Testimonianza di Luciano Tavazza

 

 

 

 

Mario ci aveva invitato a casa sua in una di quelle sere, subito dopo la vivace crisi, per metterci al corrente delle novità della giornata. Non c'era più posto nella pur grande stanza. lo allora mi accucciai sotto il tavolo per cogliere bene le sue dichiarazioni. Un panorama contrastato di notizie e di reazioni che provenivano dalla società politica e dal Vaticano.
Verso le undici e mena arriva una telefonata. Mario la prende e ci invita a star zitti perché c'è Sua Eccellenza Montini al telefono. Montini lo prega di andare da lui subito. Mario ci lascia, pregandoci di aspettar4o con pazienza. Si reca all'Arco delle Campane, dove le guardie svizzere lo fanno passare subito, nonostante che di notte non permettessero in genere a nessuno di entrare e lo portano fino all'appartamento di Montini.
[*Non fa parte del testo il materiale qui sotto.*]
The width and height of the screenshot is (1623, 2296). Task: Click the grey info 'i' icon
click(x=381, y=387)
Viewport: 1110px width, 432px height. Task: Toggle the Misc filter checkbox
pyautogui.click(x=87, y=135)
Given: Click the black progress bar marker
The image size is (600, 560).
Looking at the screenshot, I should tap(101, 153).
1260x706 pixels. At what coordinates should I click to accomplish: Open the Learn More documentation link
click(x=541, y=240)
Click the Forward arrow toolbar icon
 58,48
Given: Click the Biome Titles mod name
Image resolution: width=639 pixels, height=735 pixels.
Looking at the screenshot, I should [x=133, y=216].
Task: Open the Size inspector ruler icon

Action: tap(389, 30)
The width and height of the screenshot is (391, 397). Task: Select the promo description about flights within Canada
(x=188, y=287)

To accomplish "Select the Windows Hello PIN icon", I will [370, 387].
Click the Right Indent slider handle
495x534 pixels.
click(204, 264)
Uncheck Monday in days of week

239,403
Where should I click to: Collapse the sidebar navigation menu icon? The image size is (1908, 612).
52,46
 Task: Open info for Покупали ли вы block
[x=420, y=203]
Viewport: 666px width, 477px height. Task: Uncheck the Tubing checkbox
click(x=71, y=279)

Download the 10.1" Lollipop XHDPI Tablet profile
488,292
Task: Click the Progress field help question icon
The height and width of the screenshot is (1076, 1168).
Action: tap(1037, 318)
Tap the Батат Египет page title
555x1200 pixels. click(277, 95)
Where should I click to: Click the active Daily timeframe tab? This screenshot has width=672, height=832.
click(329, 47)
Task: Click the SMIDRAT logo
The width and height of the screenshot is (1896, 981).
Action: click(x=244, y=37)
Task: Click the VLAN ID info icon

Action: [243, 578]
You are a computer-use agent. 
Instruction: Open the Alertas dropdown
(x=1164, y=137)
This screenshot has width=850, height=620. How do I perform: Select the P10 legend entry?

Suona al pianerottolo e alla porta appare Monsignor Montini. Mario sorpreso gli fa "Ma Eccellenza, lei alla porta". Risposta storica: "Guarda, io qui non mi posso fidare più di nessuno", tale era la pressione esercitata su di lui in quel momento. Disse quindi a Mario: "Siediti qui" e lo fece sedere nella sua stanza di accoglienza. La prima domanda: "Cosa fanno quei ragazzi adesso?". I ragazzi eravamo noi, dimessi dall'Azione Cattolica giorni prima, senza naturalmente nessuna forma assicurativa ed invitati cortesemente ad andarcene da Roma. Noi eravamo stati invitati ad allontanarci: a Wladimiro Dorigo invece avevano minacciato poco prima il foglio di via. Tanto per parlare quale clima teocratico si era già instaurato. Esso era arrivato fino a Scelba e alla possibilità che il Ministero degli Interni ci perseguisse per quello che avevamo fatto.
La cosa è talmente vera che quando Vittorio Incisa e Umberto Eco rientrarono a Torino furono subito convocati dai carabinieri del capoluogo piemontese perché volevano sapere che cosa succedeva al Centro Diocesano e soprattutto che non ci fossero dei rigurgiti e manifestazioni di protesta.
Quindi gli uomini di Gedda avevano fatto avvertire il sistema di sicurezza dello Stato perché noi costituivamo ai loro occhi un potenziale "pericolo" in quel momento. Naturalmente le risate e le ilarità costituirono la nostra prima reazione, anche per il contributo immaginifico di Umberto Eco.
"Bene", gli disse Montini, "allora che cosa faranno?". Gli rispose Rossi, "si preparano a tornare a casa". Infatti ciascuno di noi era partito da casa interrompendo chi la professione chi gli studi: insomma vivevamo a Roma praticamente da volontari, senza nessuna garanzia assicurativa. Spesso con la contrarietà delle nostre famiglie che non potevano capire l'avventura straordinaria a cui ci avevano chiamato Rossi e Carretto. Ricordo che anche il professor Giovanni Getto, un eminente studioso di letteratura italiana. divenuto più tardi docente apprezzatissimo a Torino e nominato cittadino onorario di quel capoluogo, sosteneva che era necessario intervenire subito nella lotta culturale e organizzativa del laicato, a costo di abbandonare posti più tranquilli e tradizionali in periferia.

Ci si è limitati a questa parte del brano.